:: Aim ::
Reproduce the part of the material that opens with the line containing "Task: Choose the 银行 category filter" and closes with the line containing "Action: click(187, 281)", both included, with the requests kept as they are. Multiply every coordinate in the answers by 1.4 and round to whole numbers, with halves rounded up.

:: Data to use ::

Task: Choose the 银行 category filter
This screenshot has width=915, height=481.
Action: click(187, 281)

...

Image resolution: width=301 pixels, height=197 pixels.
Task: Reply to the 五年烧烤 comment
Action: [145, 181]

:: Answer below ::
Task: Choose the 银行 category filter
This screenshot has width=915, height=481.
Action: click(262, 393)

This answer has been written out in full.